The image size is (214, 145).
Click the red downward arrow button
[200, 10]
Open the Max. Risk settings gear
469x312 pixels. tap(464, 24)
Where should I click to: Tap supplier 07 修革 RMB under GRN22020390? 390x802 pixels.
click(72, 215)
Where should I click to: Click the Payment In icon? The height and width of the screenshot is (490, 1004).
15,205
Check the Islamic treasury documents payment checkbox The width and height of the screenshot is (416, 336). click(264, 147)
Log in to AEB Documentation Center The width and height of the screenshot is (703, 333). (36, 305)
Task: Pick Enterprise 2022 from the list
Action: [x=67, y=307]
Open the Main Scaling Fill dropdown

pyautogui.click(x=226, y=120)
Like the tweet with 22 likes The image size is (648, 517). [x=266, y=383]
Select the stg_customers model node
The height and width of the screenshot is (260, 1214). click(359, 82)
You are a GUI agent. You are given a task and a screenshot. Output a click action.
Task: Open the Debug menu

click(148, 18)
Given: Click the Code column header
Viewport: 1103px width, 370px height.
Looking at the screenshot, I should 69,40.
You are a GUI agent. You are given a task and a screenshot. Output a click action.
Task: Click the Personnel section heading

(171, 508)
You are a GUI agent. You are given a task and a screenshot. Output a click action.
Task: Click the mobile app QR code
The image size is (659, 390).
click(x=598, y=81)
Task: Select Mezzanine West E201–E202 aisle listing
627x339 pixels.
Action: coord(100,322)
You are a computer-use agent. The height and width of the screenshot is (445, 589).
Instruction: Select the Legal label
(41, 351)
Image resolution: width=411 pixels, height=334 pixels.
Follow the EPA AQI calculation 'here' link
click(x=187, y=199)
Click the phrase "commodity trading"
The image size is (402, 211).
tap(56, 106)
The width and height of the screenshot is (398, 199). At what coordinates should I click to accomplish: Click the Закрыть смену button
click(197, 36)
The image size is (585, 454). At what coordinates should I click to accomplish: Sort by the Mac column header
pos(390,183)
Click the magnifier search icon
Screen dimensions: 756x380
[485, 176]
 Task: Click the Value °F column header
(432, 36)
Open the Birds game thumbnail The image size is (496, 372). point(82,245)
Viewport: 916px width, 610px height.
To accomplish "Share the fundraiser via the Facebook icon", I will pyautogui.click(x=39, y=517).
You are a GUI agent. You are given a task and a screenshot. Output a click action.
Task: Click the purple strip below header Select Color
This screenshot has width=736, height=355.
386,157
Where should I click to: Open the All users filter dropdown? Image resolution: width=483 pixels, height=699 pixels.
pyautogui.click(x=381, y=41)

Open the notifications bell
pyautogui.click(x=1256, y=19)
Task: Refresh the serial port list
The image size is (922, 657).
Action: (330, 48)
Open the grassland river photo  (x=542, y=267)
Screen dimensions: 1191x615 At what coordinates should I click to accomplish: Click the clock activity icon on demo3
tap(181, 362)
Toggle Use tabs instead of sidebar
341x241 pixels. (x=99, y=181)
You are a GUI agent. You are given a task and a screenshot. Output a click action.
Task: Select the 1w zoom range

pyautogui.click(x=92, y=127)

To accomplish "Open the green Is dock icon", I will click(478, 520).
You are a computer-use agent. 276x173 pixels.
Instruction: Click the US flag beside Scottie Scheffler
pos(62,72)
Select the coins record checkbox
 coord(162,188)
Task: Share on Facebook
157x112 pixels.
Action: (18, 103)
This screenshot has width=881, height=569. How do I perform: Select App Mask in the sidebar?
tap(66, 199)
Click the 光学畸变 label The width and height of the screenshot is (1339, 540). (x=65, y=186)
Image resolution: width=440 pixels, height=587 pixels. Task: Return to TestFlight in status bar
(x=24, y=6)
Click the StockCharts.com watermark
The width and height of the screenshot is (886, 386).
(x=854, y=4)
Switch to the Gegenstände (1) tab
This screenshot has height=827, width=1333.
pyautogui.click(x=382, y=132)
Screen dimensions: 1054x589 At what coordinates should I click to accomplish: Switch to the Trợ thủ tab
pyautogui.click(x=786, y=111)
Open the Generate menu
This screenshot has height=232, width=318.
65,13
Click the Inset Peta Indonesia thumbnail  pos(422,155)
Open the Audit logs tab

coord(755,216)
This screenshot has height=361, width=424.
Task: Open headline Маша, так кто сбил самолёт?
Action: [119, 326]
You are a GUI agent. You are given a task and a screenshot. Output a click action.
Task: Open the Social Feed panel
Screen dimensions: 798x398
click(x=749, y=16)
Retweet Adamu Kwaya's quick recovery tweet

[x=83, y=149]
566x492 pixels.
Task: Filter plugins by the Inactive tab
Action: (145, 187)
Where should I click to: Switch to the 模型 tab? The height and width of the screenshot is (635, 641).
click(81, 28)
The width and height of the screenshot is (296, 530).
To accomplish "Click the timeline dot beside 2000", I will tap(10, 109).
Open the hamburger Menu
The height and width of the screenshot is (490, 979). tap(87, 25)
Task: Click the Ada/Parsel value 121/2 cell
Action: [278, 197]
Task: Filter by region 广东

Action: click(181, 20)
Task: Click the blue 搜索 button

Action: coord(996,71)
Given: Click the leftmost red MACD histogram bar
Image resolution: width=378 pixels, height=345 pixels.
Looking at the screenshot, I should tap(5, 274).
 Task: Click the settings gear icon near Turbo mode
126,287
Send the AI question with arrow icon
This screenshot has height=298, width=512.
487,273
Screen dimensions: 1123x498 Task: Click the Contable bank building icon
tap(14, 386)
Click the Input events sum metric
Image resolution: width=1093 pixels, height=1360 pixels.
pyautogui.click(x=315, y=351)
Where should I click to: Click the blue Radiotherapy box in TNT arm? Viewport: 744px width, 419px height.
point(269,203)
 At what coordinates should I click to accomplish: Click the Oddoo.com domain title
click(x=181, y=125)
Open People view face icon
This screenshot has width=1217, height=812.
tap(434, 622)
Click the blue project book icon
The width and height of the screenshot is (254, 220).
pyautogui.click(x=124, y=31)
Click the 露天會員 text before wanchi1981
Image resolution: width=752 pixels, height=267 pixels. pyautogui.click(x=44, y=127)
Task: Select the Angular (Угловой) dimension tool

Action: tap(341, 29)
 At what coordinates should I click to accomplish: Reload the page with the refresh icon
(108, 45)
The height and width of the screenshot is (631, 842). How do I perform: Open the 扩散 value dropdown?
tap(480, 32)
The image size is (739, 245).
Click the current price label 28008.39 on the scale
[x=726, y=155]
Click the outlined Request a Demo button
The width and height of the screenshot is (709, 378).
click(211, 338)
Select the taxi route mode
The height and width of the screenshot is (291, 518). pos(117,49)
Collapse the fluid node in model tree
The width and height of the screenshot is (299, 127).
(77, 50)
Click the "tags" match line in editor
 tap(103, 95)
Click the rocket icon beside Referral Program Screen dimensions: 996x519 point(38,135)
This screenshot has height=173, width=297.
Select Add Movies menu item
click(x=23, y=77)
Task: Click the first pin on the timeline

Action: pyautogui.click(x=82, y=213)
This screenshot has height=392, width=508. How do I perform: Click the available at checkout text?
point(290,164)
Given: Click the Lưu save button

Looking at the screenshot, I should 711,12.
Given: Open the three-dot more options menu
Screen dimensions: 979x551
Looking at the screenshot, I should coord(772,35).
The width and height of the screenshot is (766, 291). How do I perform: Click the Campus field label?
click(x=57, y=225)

******

■ Work task
The assignment is to restate, word for word, each line from the one containing "Click the rocket" through the final line of the material above.

■ Output for this task
Click the rocket icon beside Referral Program Screen dimensions: 996x519 point(38,135)
This screenshot has height=173, width=297.
Select Add Movies menu item
click(x=23, y=77)
Task: Click the first pin on the timeline

Action: pyautogui.click(x=82, y=213)
This screenshot has height=392, width=508. How do I perform: Click the available at checkout text?
point(290,164)
Given: Click the Lưu save button

Looking at the screenshot, I should 711,12.
Given: Open the three-dot more options menu
Screen dimensions: 979x551
Looking at the screenshot, I should coord(772,35).
The width and height of the screenshot is (766, 291). How do I perform: Click the Campus field label?
click(x=57, y=225)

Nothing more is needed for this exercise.